文档段落:
堆与优先级队列
堆的定义
堆有最大堆以及最小堆之分,二叉堆结构类似于一颗完全二叉树,其中最大堆满足对于每一个节点其值大于左右孩子节点值。
可以用数组索引顺序按照完全二叉树的层序编号顺序来存储二叉堆,具体示意如下所示:
二叉树从1开始编号,分别对应数组索引从1位置处开始存储。对于k节点,其父节点为k/2,其左节点为2k,右节点为2k+1
堆的调整算法
向上调整:以最大堆为例,如果某一个节点值小于其父节点,则需要交换该节点与父节点值,继续比较交换,直到根节点一直是有序的。
代码如下:
private void swim(int k) {
while(k>1 && less(k/2, k)){
exch(k, k/2);
k = k /2;
}
}
其中less是小于判断,exch为交换操作
private void exch(int i, int j) {
Key swap = pq[i];
pq[i] = pq[j];
pq[j] = swap;
}
private boolean less(int i, int j) {
if(comparator==null){
return ((Comparable<Key>)pq[i]).compareTo((Key)pq[j])<0;
}else{
return comparator.compare(pq[i], pq[j])<0;
}
}
向下调整:最大堆,当某一个节点小于其左右孩子节点时,应该将该节点与左右孩子最大值节点交换,然后继续判断被交换孩子节点位置是否满足最大堆的定义。

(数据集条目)
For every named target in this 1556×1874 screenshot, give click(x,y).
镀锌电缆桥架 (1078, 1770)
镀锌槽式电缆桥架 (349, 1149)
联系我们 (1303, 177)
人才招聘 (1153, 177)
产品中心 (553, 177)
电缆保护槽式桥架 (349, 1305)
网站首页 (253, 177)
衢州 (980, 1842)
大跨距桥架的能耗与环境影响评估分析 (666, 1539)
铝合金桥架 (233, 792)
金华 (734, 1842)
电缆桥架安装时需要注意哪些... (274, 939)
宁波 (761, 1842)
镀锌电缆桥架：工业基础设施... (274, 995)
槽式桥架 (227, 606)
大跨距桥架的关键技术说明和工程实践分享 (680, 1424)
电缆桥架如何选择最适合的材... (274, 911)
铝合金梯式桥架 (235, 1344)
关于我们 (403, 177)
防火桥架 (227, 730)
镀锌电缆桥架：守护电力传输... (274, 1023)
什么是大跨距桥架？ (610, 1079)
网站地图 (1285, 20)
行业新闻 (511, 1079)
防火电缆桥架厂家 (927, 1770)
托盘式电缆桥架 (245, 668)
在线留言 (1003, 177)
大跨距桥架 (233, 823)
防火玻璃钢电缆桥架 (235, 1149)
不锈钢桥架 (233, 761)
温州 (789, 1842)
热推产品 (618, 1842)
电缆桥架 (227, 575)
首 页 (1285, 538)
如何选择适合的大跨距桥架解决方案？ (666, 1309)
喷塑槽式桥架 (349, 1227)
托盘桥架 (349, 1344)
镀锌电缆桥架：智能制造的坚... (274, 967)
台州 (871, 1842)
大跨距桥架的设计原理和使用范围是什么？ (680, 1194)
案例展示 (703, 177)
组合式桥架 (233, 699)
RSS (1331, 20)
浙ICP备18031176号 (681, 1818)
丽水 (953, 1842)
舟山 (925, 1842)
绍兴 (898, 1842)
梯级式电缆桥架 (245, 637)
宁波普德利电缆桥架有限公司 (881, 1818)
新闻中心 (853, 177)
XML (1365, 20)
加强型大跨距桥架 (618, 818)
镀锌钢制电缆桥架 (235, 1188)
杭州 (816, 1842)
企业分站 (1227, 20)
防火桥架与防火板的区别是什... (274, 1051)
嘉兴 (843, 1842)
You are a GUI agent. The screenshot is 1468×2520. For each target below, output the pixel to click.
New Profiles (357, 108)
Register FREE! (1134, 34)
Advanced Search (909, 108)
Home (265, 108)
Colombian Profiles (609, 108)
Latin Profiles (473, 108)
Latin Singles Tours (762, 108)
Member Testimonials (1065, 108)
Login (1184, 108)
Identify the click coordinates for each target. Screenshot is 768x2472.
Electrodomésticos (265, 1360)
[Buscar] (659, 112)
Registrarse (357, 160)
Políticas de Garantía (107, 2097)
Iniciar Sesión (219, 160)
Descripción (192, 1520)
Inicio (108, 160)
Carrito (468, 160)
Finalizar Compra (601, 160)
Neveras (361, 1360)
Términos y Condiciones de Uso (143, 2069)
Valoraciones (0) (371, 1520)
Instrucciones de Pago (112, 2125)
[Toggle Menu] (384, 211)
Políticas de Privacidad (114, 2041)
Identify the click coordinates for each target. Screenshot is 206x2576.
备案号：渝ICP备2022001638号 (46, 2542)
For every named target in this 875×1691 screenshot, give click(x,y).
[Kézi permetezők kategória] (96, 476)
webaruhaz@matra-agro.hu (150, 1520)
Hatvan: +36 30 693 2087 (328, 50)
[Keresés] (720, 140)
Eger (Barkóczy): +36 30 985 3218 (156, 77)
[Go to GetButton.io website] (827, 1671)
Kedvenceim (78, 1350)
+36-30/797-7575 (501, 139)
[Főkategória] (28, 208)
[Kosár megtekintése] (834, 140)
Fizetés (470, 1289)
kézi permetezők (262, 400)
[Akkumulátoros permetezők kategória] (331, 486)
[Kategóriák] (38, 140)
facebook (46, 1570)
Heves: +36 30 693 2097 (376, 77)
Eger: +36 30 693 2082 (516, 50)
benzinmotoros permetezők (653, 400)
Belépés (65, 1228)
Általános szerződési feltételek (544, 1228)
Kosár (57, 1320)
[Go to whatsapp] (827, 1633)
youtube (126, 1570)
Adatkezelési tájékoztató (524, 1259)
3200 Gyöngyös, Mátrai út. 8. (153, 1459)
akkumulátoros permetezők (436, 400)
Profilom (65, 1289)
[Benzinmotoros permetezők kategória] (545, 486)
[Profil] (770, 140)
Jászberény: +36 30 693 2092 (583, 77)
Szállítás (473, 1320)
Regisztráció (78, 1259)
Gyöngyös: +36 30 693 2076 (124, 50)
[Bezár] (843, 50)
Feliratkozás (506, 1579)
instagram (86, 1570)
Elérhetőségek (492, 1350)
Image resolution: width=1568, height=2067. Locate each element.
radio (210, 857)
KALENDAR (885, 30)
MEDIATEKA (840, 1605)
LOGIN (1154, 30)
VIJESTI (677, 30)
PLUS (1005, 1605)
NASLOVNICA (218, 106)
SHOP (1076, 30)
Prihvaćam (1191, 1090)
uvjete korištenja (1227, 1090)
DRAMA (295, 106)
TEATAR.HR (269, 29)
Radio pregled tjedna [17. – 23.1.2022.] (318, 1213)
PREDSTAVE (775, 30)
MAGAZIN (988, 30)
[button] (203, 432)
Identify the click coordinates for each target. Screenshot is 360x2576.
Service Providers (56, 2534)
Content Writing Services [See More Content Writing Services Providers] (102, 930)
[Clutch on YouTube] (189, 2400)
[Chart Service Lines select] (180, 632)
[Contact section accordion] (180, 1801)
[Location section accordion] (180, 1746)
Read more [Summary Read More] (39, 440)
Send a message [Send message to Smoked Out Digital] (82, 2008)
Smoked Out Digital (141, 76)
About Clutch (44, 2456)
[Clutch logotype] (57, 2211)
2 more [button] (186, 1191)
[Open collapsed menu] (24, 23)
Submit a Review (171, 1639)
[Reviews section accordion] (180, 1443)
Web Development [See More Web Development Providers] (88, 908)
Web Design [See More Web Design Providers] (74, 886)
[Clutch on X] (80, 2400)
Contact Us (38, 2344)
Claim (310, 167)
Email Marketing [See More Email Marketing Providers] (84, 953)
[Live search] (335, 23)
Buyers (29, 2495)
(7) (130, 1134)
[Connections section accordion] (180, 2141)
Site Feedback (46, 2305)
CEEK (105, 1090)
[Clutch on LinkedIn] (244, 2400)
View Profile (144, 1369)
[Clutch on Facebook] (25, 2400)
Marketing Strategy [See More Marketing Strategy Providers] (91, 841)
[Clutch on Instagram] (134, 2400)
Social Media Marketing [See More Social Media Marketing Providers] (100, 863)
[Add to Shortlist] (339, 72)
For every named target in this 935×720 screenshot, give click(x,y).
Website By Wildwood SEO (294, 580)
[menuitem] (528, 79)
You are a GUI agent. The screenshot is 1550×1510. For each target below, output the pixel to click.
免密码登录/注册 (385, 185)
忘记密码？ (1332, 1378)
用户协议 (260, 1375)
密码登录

待办任务: 能否接着这篇讲堆与优先级队列的文章,从最后一句之后继续往下写?

任务解答:
代码如下:
private void sink(int k) {
while(2*k<=n){
int j=2*k;
if(j<n && less(j, j+1)) j++;
if(!less(k, j)) break;
exch(k, j);
k = j;
}
}
堆的建立过程
给定一个初始化数组来建立一个最大堆,假定数组长度为N,则从N/2到1位置处,对于每一个节点元素进行向下调整,则最终数组为一个最大堆。
public MaxPQ(Key[] keys){
n = keys.length;
pq = (Key[]) new Object[n+1];
for(int i=0; i<n; i++){
pq[i+1] = keys[i];
}
for(int k=n/2; k>=1; k--){
sink(k);
}
}
插入操作
首先判断当前元素数量与堆容量大小关系,判断是否需要扩容;如果不需要,则将新插入元素放置到数组最后位置。将最后位置元素执行向上调整操作,可以实现堆的平衡。
public void insert(Key x){
if(n==pq.length-1) resize(2*pq.length);
pq[++n] = x;
swim(n);
}
private void resize(int capacity) {
Key[] tmp = (Key[]) new Object[capacity];
for(int i=1; i<=n; i++){
tmp[i] = pq[i];
}
pq = tmp;
}
删除最大值
最大堆可以在O(1)内返回数组元素的最大值,在O(logN)内删除最大值并且调整堆有序。
删除最大值,即删除索引位置为1的元素,在此首先记录堆顶元素值,然后将数组最后一个元素与堆顶元素交换,对于堆顶新元素执行向下调整操作,以此保证堆有序。
public Key delMax(){
if(isEmpty()) return null;
Key max = pq[1];
exch(1, n--);
sink(1);
pq[n+1] = null;
if(n>0 && n==(pq.length-1)/4)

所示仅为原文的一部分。